Les tensions entre l’Afghanistan et le Pakistan ont franchi un nouveau cap avec des explosions et des tirs entendus à Kaboul à l’aube du 1er mars. Les autorités talibanes affirment avoir visé des positions liées à l’aviation pakistanaise, dans un contexte d’escalade militaire amorcée le 26 février. Ce jour-là, des affrontements à la frontière ont dégénéré, chaque camp accusant l’autre d’avoir déclenché les hostilités. Des combats ont été signalés dans les provinces frontalières, poussant des habitants à fuir leurs localités.
Islamabad parle désormais de « guerre ouverte » et reproche à Kaboul d’abriter des groupes armés responsables d’attaques sur son sol, ce que les talibans démentent catégoriquement. Le gouvernement pakistanais assure avoir mené plusieurs frappes en territoire afghan, tandis que Kaboul revendique également des opérations, possiblement par drones, de l’autre côté de la frontière. Les bilans humains divergent fortement selon les sources officielles des deux pays.
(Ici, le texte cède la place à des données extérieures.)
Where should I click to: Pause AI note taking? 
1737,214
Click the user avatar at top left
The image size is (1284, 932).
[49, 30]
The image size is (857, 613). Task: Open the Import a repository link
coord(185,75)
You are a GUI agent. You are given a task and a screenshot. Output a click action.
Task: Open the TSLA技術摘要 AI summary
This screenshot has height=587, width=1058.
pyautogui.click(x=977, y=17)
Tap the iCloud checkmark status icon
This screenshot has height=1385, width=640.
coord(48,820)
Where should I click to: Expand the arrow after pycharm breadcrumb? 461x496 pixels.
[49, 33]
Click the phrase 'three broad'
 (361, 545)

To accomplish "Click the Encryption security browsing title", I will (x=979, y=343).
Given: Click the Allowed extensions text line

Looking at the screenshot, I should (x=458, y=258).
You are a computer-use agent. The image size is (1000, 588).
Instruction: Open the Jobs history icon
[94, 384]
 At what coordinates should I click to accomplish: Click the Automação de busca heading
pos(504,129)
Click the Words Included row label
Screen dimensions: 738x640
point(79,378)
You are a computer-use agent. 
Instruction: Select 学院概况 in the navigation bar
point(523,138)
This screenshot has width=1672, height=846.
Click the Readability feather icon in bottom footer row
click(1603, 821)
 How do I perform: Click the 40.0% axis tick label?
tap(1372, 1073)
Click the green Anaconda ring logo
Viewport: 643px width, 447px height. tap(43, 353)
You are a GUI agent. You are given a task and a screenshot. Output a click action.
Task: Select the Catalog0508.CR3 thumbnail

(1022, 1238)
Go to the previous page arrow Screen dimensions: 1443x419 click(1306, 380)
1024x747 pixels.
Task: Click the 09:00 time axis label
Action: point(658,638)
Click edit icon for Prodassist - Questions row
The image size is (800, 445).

Sur le plan diplomatique, les tentatives de médiation, notamment venues du Golfe, n’ont pas permis d’enrayer la spirale de violence. L’Union européenne appelle à une désescalade rapide, alors que les États-Unis affichent leur soutien au droit du Pakistan à se défendre. Cette flambée marque l’un des épisodes les plus graves depuis le retour des talibans au pouvoir en août 2021, dans une relation bilatérale devenue particulièrement instable.